10  Operator Metadata and Specifications

This chapter covers the operator.json file, which defines your operator’s metadata, parameters, and formal specifications. This file is crucial for operator discovery, parameter configuration, and ensuring proper integration with Tercen’s type system and ontology.

What You’ll Learn
  • Structure and purpose of operator.json
  • Metadata configuration best practices
  • Parameter property definitions
  • Input and output specifications
  • Ontology mapping and semantic descriptions
  • Validation and testing of specifications

10.1 Overview of operator.json

The operator.json file serves multiple critical functions:

  • Metadata: Provides name, description, tags, and authorship information
  • Parameters: Defines user-configurable properties with types and defaults
  • Specifications: Formally describes input requirements and output guarantees
  • Discovery: Enables search and categorization in operator libraries
  • Validation: Ensures type safety and proper data flow

10.2 Basic Structure

Every operator.json file follows this fundamental structure:

{
  "name": "Your Operator Name",
  "description": "Brief description of what the operator does",
  "tags": ["category1", "category2"],
  "authors": ["author"],
  "urls": ["https://github.com/username/repository"],
  "properties": [
    // Parameter definitions
  ],
  "operatorSpec": {
    // Formal input/output specifications
  }
}

10.3 Metadata Configuration

10.3.1 Basic Metadata Fields

The metadata section provides essential information about your operator:

{
  "name": "Cell Statistics",
  "description": "Calculate comprehensive statistical summaries (mean, std dev, count) for each cell in the data projection",
  "tags": [
    "statistics",
    "descriptive statistics", 
    "summary",
    "quality control"
  ],
  "authors": [
    "Your Name"
  ],
  "urls": [
    "https://github.com/yourusername/cell_statistics_operator"
  ]
}

10.3.2 Metadata Best Practices

Field Guidelines Examples
name Concise, descriptive, title case “Linear Regression”, “PCA Analysis”, “Data Quality Check”
description One sentence explaining purpose “Calculate…” “Perform…” “Identify…”
tags Relevant categories for discovery “statistics”, “machine learning”, “visualization”
authors Name and email format “John Doe
urls Repository and documentation links GitHub repo, documentation sites
Tagging Strategy

Use a mix of broad categories (“statistics”, “visualization”) and specific terms (“regression”, “clustering”) to improve discoverability while maintaining precision.

10.4 Parameter Properties

Parameters allow users to customize operator behavior.
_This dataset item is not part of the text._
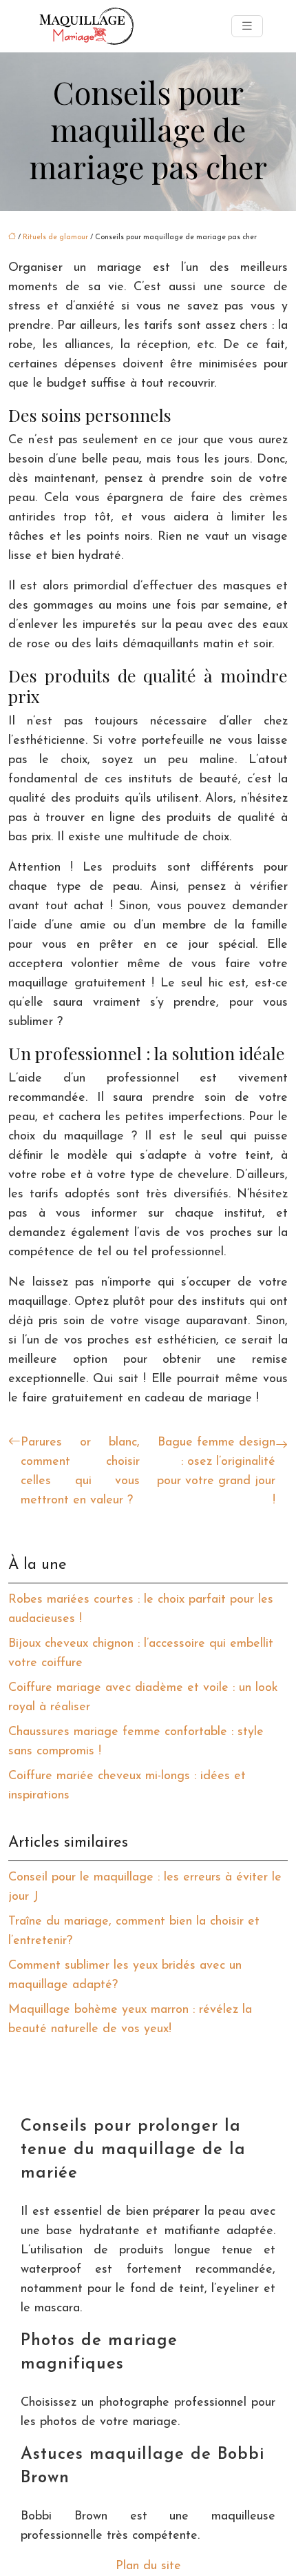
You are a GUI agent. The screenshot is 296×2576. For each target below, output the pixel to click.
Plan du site (148, 2566)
Each parameter is defined as a property with specific type, default value, and validation rules. If you’re not familiar with operator properties, they were covered in the previous chapter.

10.5 Operator Specifications

The operatorSpec section formally describes your operator’s input requirements using Tercen’s ontology system.

10.5.1 Basic Specification Structure

{
  "operatorSpec": {
    "kind": "OperatorSpec",
    "ontologyUri": "https://tercen.com/_ontology/tercen",
    "ontologyVersion": "0.0.1",
    "inputSpecs": [
      // Input specifications
    ],
    "outputSpecs": [
      // Output specifications  
    ]
  }
}

10.5.2 Input Specifications

Input specs define what data your operator expects using the crosstab projection model:

{
  "inputSpecs": [
    {
      "kind": "CrosstabSpec",
      "metaFactors": [
        {
          "kind": "MetaFactor",
          "name": "Sample",
          "type": "",
          "description": "Sample identifiers for grouping observations",
          "ontologyMapping": "sample",
          "crosstabMapping": "row",
          "cardinality": "1..n",
          "factors": []
        },
        {
          "kind": "MetaFactor", 
          "name": "Variable",
          "type": "",
          "description": "Variable identifiers for measurement types",
          "ontologyMapping": "variable",
          "crosstabMapping": "column",
          "cardinality": "1..n",
          "factors": []
        }
      ],
      "axis": [
        {
          "kind": "AxisSpec",
          "metaFactors": [
            {
              "kind": "MetaFactor",
              "name": "Measurement",
              "type": "numeric",
              "description": "Numeric values for statistical computation",
              "ontologyMapping": "measurement",
              "crosstabMapping": "y",
              "cardinality": "1..n",
              "factors": []
            }
          ]
        }
      ]
    }
  ]
}

10.5.3 Understanding MetaFactors

MetaFactors define the semantic meaning of data elements:

Field Purpose Examples
name Human-readable identifier “Sample”, “Gene”, “Time Point”
type Data type constraint “numeric”, “categorical”, “” (any)
description Detailed explanation “Gene expression measurements”
ontologyMapping Semantic category “sample”, “variable”, “measurement”
crosstabMapping Projection component “row”, “column”, “y”, “x”, “color”, “label”
cardinality Required quantity “1” (exactly one), “1..n” (one or more), “0..1” (optional)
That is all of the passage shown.